How cold chain plays a critical role for the frozen food sector

Frozen food is on an uptrend in India. Amongst the emerging markets, India is nearly last in adopting cold chain technology which is fast and reliable. It is well known that almost 40% of the food consumed in the western world is frozen. For a long time, in India, it has just been ice cream that has made a cold chain necessary. However, that is changing fast.

French fries, parathas, spring rolls, ready-to-cook kebabs, sauces, gravies, pizzas, and more, can be bought from your local grocery store. You can store them in your freezer and use them as and when needed. This change is a difficult one for us to wrap our heads around. I admit, even in my family, food that is “freshly cooked” is healthier and tastes better. Science does not agree. With the right technology, freezing food naturally locks in all the nutrients into the food. Check the back of the packet for any food you buy. As long as it is not high in saturated fats or sodium, it is as healthy as fresh food. (This is not my opinion; these are facts). In the late 1990s, it was normal for any food service business to buy potatoes, peel, cut, parboil and then fry them to make French fries. Today, 95% of food service businesses buy frozen French fries. This has been facilitated by an increasingly robust cold chain.

Companies have sprung up across the country, offering cross-state logistics in refrigerating trucks. Some distributors are setting up vehicle fleets which have freezers on wheels. It has become a lucrative business. To improve consistency and reduce costs, the food service industry is now extensively using these products, including peas, cheese, butter, seafood, meat, sauces, gravies, and frozen snacks. Customers benefit from consistent products, no matter where they are. They also get a price advantage since this process reduces wastage and helps the business’ bottom line.

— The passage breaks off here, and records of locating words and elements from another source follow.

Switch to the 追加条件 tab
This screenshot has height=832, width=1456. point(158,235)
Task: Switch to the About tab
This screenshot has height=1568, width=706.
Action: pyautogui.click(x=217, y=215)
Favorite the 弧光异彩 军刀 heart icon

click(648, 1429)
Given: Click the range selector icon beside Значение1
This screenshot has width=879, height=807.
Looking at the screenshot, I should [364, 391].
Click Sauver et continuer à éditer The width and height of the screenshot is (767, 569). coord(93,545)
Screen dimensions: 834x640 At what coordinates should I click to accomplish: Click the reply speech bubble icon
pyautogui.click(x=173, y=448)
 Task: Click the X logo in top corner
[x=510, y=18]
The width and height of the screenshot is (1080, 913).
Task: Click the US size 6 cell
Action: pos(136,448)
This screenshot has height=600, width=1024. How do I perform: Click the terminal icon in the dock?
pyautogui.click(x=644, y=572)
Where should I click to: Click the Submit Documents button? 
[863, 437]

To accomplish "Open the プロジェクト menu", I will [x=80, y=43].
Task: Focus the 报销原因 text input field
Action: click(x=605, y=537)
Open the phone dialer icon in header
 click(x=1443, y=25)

Another powerful driver is the government’s push to Make in India. Many previously imported products are now manufactured in-house. Examples include French cheese, Italian gelato, cured meats, frozen croissants, frozen pizzas, etc. The push to make these in India has many benefits. For one, it is a significant reduction in costs. Second, with self-sustainable production we cut out the dependence on external factors. The war in Ukraine and the subsequent supply chain disruptions caused many issues with imported food products. But Indian-made products did not suffer and had a dream run.

It is no wonder that companies are doing innovative stuff in this space and I like to believe we are one of them with our frozen croissant dough. Our product is a laminated, pre-cut, pre-rolled croissant sold to hotels, restaurants, and caterers. They need to thaw and bake it, and they can serve freshly baked croissants. Before this, all frozen croissants were imported. Not only does this have significant cost implications, but it is also taxed higher than our product. The other option is to make it from scratch. It is one of the most notoriously difficult products to make consistently according to most bakery chefs. When it comes to croissants, 2+2 is not always equal to 4. Despite making thousands of croissants a month for the past two years, we are still learning new things every day about croissants.

It is reassuring that India is adopting the frozen food revolution, and people’s mind blocks are easing. As the adoption of healthier, more nutritious frozen food grows, we are likely to move towards large-scale adoption of western standards of frozen foods. Indian freezer spaces are increasing, and these signs are very encouraging.